_Yapmanız gereken_
Seçilen metinde "Bu sitede daha" sözlerinden "alan olarak kalır." sözlerine kadar uzanan kısmı, hiçbir değişiklik yapmadan olduğu gibi yazın.
======== Seçilen metin
KUR’AN’I ANLAMA YÖNTEMİ VE BAZI YORUMLAR

KUR’AN’I ANLAMA YÖNTEMİ VE BAZI YORUMLAR

 

Bu sitede daha önce yayınladığımız “Kur’an Yorumları Üzerine” ve “Kur’an’ı Anlama Yöntemi” başlıklı makalelerimizde konuya bazı yönlerden yaklaşmaya çalıştık. Bu yazımızda hem biraz daha faklı açılardan ele almaya çalışacağız, hem de ayetlerin bazılarını kendimizce yorumlayarak örnekler vereceğiz.

Kur’an, bilinen kutsal kitapların içerisinde, indirilişi en uzun yıl sürendir. 23 sene içerisinde peyderpey inmiştir. Bu özelliğine rağmen, bilinen insanlık tarihinin süresiyle karşılaştırıldığında, çok kısa olduğu aşikârdır.

Diğer taraftan, Kur’an’ın indiği bölge, bilinen kutsal kitapların içerisinde en geniş coğrafi bölge niteliğindedir. Kur’an, hem Mekke şehrinde hem de Medine’de inmiştir. Bu geniş alana karşın, yeryüzünün büyüklüğü ile karşılaştırıldığında, küçük bir alan olarak kalır.

Takdir edileceği gibi, peygamberler aracılığıyla bölge halkına gönderilen bir kutsal kitabın, öncelikle, o halkın anlayacağı bir dilde olması gerekir. Ayrıca, kutsal kitapta yapılan benzetmeler, bölgenin tabii özelliklerine ve halkın yapısına uygun olmalıdır.

İşte, Kur’an’da da ayetler, hem bölge halkının dilinde, hem de çevrenin vasıflarına ve kültürüne uygun ifadeler şeklindedir. Yapılan tasvirler ve tarifler, tamamen bölgenin özellikleriyle özdeşleşmiştir. Birkaç örnekle, konuyu daha netleştirelim.

Kur’an’da en çok yapılan tasvirlerden birisi, Cennetle ilgilidir. Cennet, altından ırmaklar akan bir yer olarak anlatılmıştır. Bu tasvirin indirildiği bölgenin arazisinin büyük çoğunluğunun çöl olduğu yerler olduğunu biliyoruz. Dolayısıyla, altından ırmaklar akan bir yer, çevre halkının hayallerini süsleyen, ulaşmayı çok arzu edecekleri bir ortamdır. Eğer, Yüce Yaradan, Kur’an’ı bir başka bölgede, örneğin Urallar tarafında bir yerdeki halka gönderseydi, Cennet tasvirini daha farklı yapacağı muhakkak idi. Çünkü bölge, zaten akarsuların ve yeşilliklerin bol olduğu bir yerdir.
================
======== Veri kümesinden alıntı
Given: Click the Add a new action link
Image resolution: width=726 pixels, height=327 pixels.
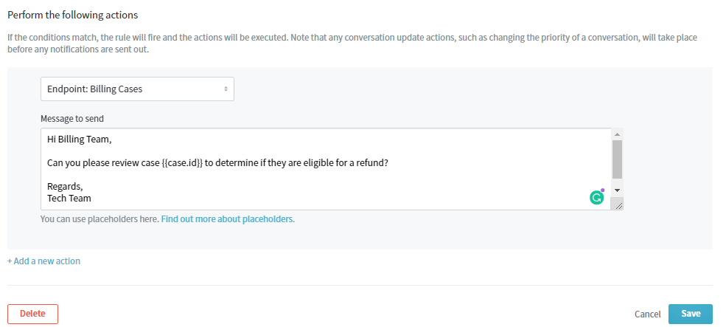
================
_Tamamlanan görev_
Bu sitede daha önce yayınladığımız “Kur’an Yorumları Üzerine” ve “Kur’an’ı Anlama Yöntemi” başlıklı makalelerimizde konuya bazı yönlerden yaklaşmaya çalıştık. Bu yazımızda hem biraz daha faklı açılardan ele almaya çalışacağız, hem de ayetlerin bazılarını kendimizce yorumlayarak örnekler vereceğiz.

Kur’an, bilinen kutsal kitapların içerisinde, indirilişi en uzun yıl sürendir. 23 sene içerisinde peyderpey inmiştir. Bu özelliğine rağmen, bilinen insanlık tarihinin süresiyle karşılaştırıldığında, çok kısa olduğu aşikârdır.

Diğer taraftan, Kur’an’ın indiği bölge, bilinen kutsal kitapların içerisinde en geniş coğrafi bölge niteliğindedir. Kur’an, hem Mekke şehrinde hem de Medine’de inmiştir. Bu geniş alana karşın, yeryüzünün büyüklüğü ile karşılaştırıldığında, küçük bir alan olarak kalır.